Finding Focus

This blog has been quiet for a few years, because I didn't have much to say. While I plan to sporadically blog, I don't plan to link this blog to any other social media, unless I have a really great recipe/news/etc to report.

In essence, this is my private journal that I will put up for public view only if you want to pop over to my blog. . . which means no one will read it. Fine with me. I'm good.

So why did I decide to blog again?

My Cousin-in-law posted a note on FB that he was finally ready to blog about stuff. I commented that most people don't have the time or interest to spend clicking to a bunch of blogs and reading everyone's pithy thoughts. But it is a good way to keep your hand in by writing daily. There are a few bloggers who have reached remarkable success and even they have had to stop blogging--the Pioneer Woman--is one of them.

But no one really blogs now. Blogging is so ten years ago. Many of my author friends send out monthly emails to let readers about their life/new book/writing. Which is the method I prefer to see. I can click the links to buy or read more, or I can simply delete into trash. Other people simply post life/writing tidbits on FB because blogging is draining.

So you might ask again why am I blogging?

For the last few years, I've felt out of sorts, writing-wise.
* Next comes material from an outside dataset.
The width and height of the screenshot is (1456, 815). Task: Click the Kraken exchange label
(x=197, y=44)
Aimlessly puttering through life. I couldn't settle down on any one project--I think I have about eight or nine stories started--picture books, chapter books, middle grade, a techno-thriller, and even some fantasy. No it isn't YA, but it's more firmly in the fantasy genre with a romance as the secondary plot.
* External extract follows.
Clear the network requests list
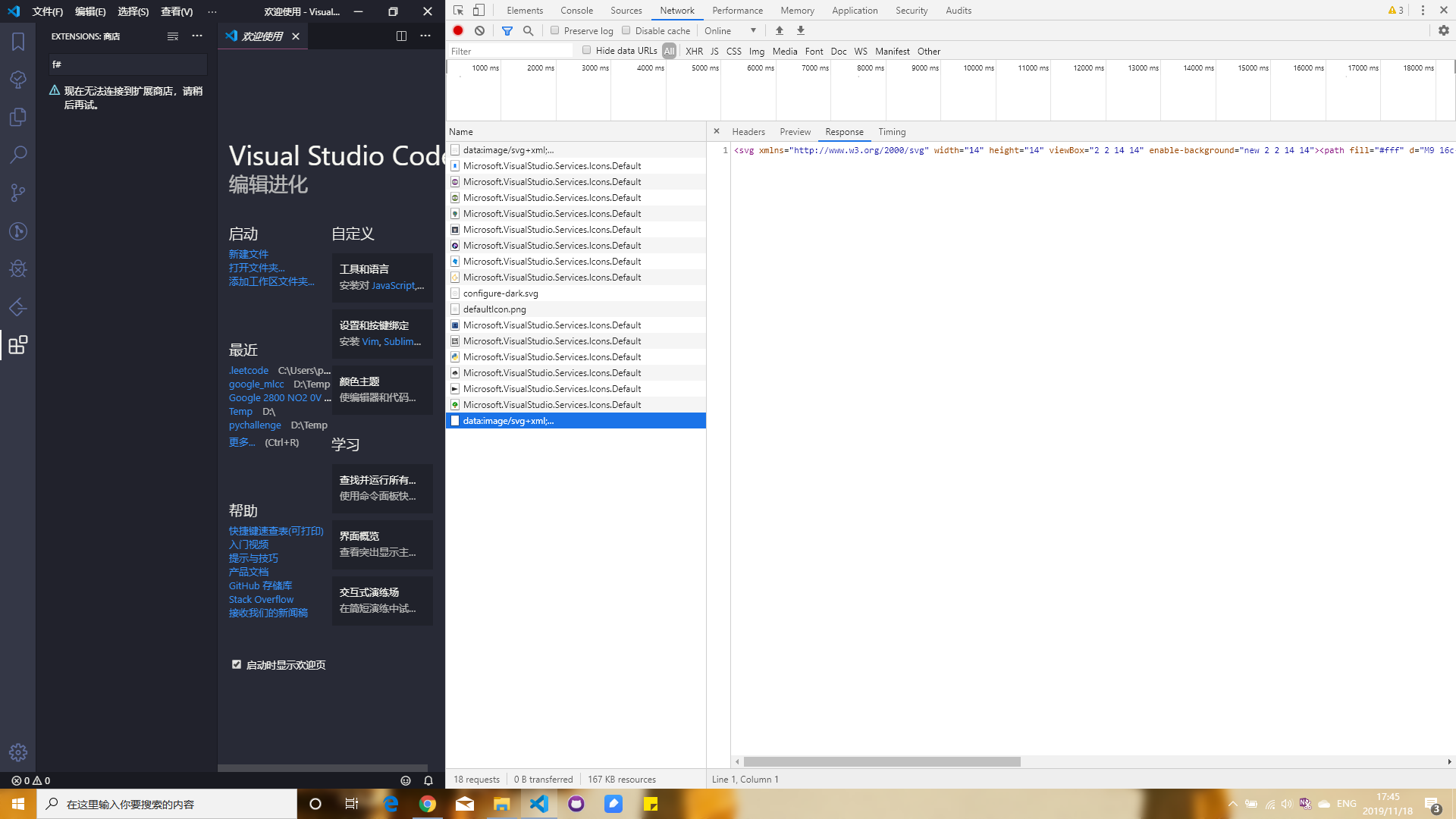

I really couldn't finish a project. And when I did finish a project, a middle grade story featuring Kyte Webber, TIME OF THE YETI, and queried it, I would get rejections or no responses. Which is very frustrating, unhelpful, and sent me into the 'Why bother writing at all?' mindset. I have no idea if the story sucks because the writing is terrible. Or it's a great story, but no one is buying that sort of story. Or it would actually be good with XYZ strengthened.

No idea. It's like living in a vacuum, spinning around and around in the canister of a Dyson, along with tons of dirt and dog hair.

At times, I would decide to give a previously written story another edit to see what I could do to strengthen it only to bog myself down in the first chapter.


And then yesterday, I had a minor epiphany.

I needed a story bible to keep everything in my Goblin's Apprentice series straight--names, characteristics, backstory, etc.

And I discovered Microsoft One Note . . . so much for paying for the Scrivener program sitting on my computer.  

It's early in the story bible game, but this is the most excited I've been in a long time.

I can ORGANIZE my stories, my characters, EVERYTHING!!

Organization gives me focus.

I have a binder for Goblin's Apprentice, with an assortment of tabs, which have numerous pages. I have each story in chronological order, including the Chapter books and stories about Rory Leafhopper, Piper, and a soon to be named Goblin who doesn't squeak.

I'll start short and simple, rereading my chapter books and making notes,  before moving to the longer stories.

I have hope that this will work to get me into my world, where I can write fun stories again.

Time to get started documenting stuff on GNOME WITHOUT A HOME--Rory Leafhopper's story.